[Stored records]
Segment Open

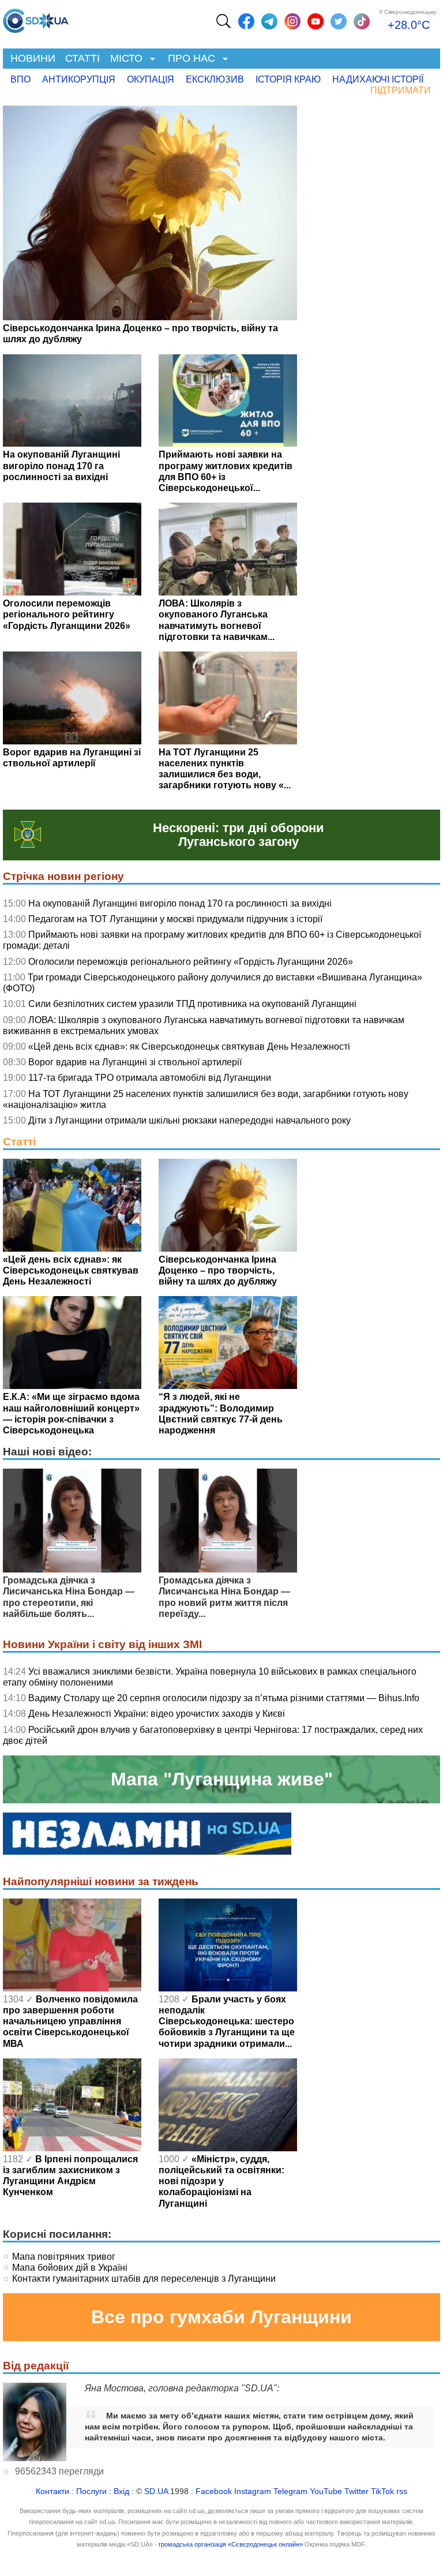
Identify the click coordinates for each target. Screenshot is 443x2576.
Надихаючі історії (377, 79)
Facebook (214, 2491)
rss (401, 2491)
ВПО (20, 79)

Segment Closed

Please retype the records above exactly, but leave out any pictures.

## Reply
Identify the click coordinates for each target. Screenshot is 443x2576.
Надихаючі історії (377, 79)
Facebook (214, 2491)
rss (401, 2491)
ВПО (20, 79)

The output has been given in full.